◆ YOUR OBJECTIVE ◆
Only the lines from the one containing "Screen dimensions: 588x386" through the end of the entries are wanted, retyped exactly and without pictures.

Data extracted from a collection
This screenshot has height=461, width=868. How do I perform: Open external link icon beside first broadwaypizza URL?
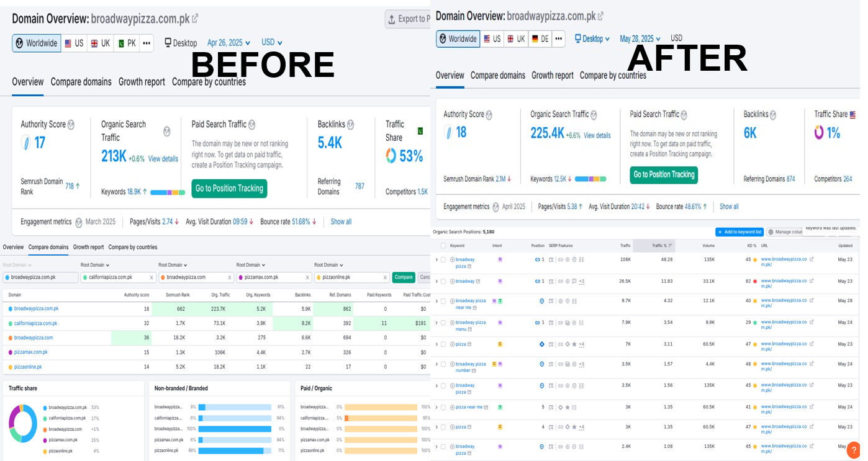click(811, 259)
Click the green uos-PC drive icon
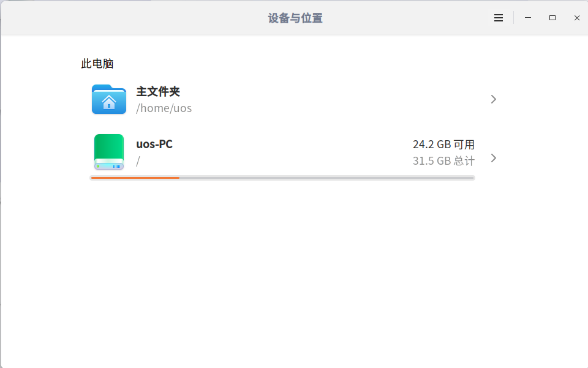 pos(109,152)
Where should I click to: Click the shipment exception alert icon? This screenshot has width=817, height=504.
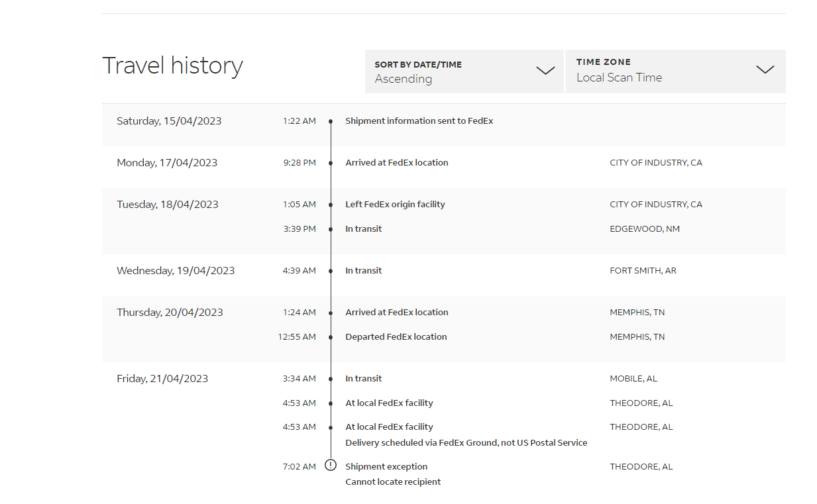pyautogui.click(x=331, y=466)
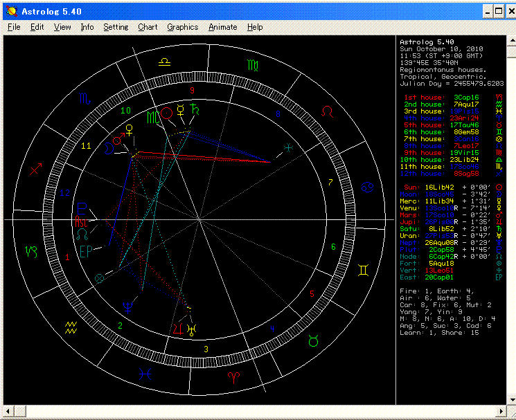
Task: Open the File menu
Action: pos(14,27)
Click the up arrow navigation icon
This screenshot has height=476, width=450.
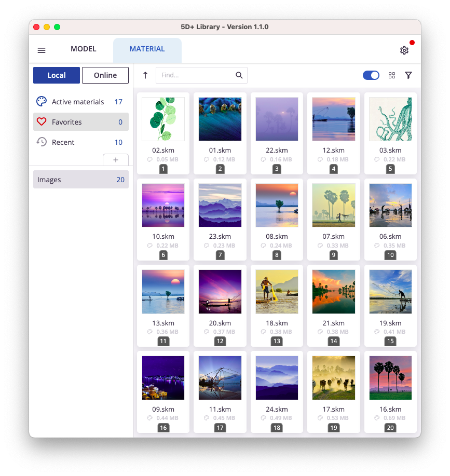pyautogui.click(x=145, y=75)
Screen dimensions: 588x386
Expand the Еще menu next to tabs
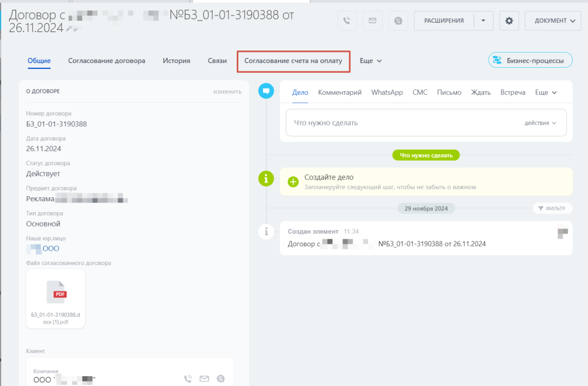click(x=371, y=60)
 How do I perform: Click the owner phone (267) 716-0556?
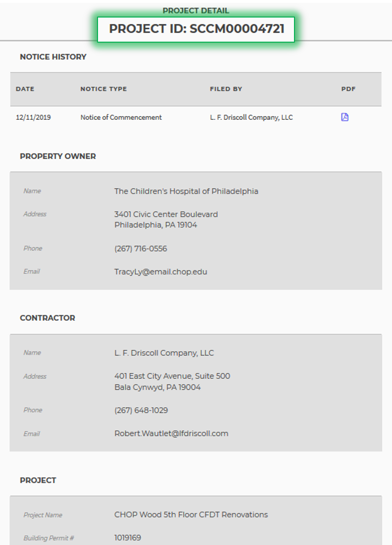pos(141,249)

◆ RESPONSE TO THIS TASK ◆
Screen dimensions: 588x386
Expand the Еще menu next to tabs
click(x=371, y=60)
 How do I perform: Click the owner phone (267) 716-0556?
pos(141,249)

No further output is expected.